_Fragmento_
#####
El procedimiento económico fundamental de la humanidad es
la Unificación. El hombre, mucho más que los animales, tiene el poder de
unificar sensaciones, ideas y sentimientos a través de una característica
común y representarlos por medio de un signo exterior.
Este signo tiene el nombre de Símbolo.
El Símbolo, por lo tanto, da forma concreta a la primera
unificación, y si es reconocido y aceptado por otros hombres, los ayuda en
su recíproca comprensión y actividad; por lo tanto, según la definición de
la economía raciona, se realiza una verdadera operación económica, que es
muy elemental, pero, sin embargo, fundamental.
El símbolo tiene que excitar nuestros sentidos,
despertando su atención: los que responden casi exclusivamente son la vista
y el oído, y excepcionalmente, el tacto.
Toda nuestra vida cotidiana está saturada de símbolos,
que nos rodean, y por medio de ellos llegamos adonde nuestra experiencia
directa nunca podría hacernos llegar.
Renunciar a los símbolos significaría destrozar de golpe
toda nuestra civilización.
Los pueblos primitivos usaron gestos, mímica y
distintivos; sin embargo, la verdadera civilización tuvo su primer impulso
cuando se adoptó el símbolo fundamental, que es la palabra.
La escritura, ya sea jeroglífica o figurada, es el
símbolo visual de las palabras, es decir, un símbolo de símbolos, por lo que
representa un progreso enorme.
La invención del alfabeto, sucesiva a la de la escritura,
tiene, aún más, un valor económico arrollador.
Símbolos valiosos fueron los números romanos; más la
numeración arábiga, es decir, la escritura decimal, representa un
descubrimiento económico superior, porque permite obrar sobre aquellos
símbolos, por medio de las conocidas operaciones aritméticas.
Símbolos de enorme valor económico son los esquemas, los
diagramas, las gráficas, los mapas, los planos, los dibujos técnicos, las
estampillas, las marcas, los sellos, como las señales de rutas de los
ferrocarriles, marítimos y aéreos, etcétera.
Y en el campo científico, la unificación domina; la
botánica y la zoología inician su vida científica sólo cuando Linneo y
Cuvier logran clasificar los seres vivientes, esto es, unificar en grupos,
familias y especies, las plantas y los animales, adoptando un Símbolo
–Nombre- para cada unificación.
Todas las ciencias, desde la física a la química o a la
gramática, como cualquier rama de la sabiduría, no son más que una trama de
Unificación de fenómenos bajo una característica común.
Todas las matemáticas, hasta sus cumbres más altas, son
simbolismos.
Símbolos son las medidas, símbolos son las monedas.
#####
_Problema 1_
Resume el fragmento en dos oraciones.
_Problema 2_
Vuelve a escribir sin ningún cambio una parte del fragmento: empieza en las palabras que contienen "El Símbolo, por" y detente después de "excepcionalmente, el tacto.".
#####
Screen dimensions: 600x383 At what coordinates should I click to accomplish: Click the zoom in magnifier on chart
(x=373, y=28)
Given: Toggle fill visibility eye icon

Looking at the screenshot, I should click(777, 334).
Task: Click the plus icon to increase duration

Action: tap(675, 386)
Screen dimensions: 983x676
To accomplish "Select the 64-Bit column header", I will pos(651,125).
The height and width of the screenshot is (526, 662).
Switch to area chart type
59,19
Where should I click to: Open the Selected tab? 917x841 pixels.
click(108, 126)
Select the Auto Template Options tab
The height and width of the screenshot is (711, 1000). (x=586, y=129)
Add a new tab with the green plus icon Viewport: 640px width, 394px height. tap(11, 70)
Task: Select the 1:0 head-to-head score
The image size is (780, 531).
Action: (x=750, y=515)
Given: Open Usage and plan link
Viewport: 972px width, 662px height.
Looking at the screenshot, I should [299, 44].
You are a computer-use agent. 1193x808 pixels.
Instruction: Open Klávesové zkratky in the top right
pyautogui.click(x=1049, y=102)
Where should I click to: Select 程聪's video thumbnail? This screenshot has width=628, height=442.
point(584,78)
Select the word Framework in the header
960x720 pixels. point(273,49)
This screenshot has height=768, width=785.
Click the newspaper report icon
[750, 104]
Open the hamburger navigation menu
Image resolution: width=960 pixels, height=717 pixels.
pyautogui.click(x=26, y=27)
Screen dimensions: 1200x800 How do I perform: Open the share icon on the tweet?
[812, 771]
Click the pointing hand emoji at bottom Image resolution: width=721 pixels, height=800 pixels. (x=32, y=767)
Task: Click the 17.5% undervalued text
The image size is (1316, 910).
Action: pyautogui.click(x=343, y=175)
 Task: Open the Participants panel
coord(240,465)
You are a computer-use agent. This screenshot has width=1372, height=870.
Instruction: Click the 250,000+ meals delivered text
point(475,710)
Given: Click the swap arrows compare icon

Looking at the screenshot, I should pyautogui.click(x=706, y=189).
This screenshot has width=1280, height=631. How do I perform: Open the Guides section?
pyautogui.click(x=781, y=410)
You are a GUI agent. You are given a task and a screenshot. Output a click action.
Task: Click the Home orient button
#####
_Resultado del ejercicio 1_
La unificación es el procedimiento económico fundamental de la humanidad: el hombre unifica sensaciones, ideas y sentimientos mediante una característica común y los representa con un signo exterior llamado símbolo, que ayuda a la comprensión y la actividad recíprocas. Nuestra vida cotidiana está saturada de símbolos, como la palabra, la escritura, el alfabeto, la numeración, las medidas y las monedas, y también las ciencias y las matemáticas se basan en la unificación y el simbolismo.

_Resultado del ejercicio 2_
El Símbolo, por lo tanto, da forma concreta a la primera
unificación, y si es reconocido y aceptado por otros hombres, los ayuda en
su recíproca comprensión y actividad; por lo tanto, según la definición de
la economía raciona, se realiza una verdadera operación económica, que es
muy elemental, pero, sin embargo, fundamental.
El símbolo tiene que excitar nuestros sentidos,
despertando su atención: los que responden casi exclusivamente son la vista
y el oído, y excepcionalmente, el tacto.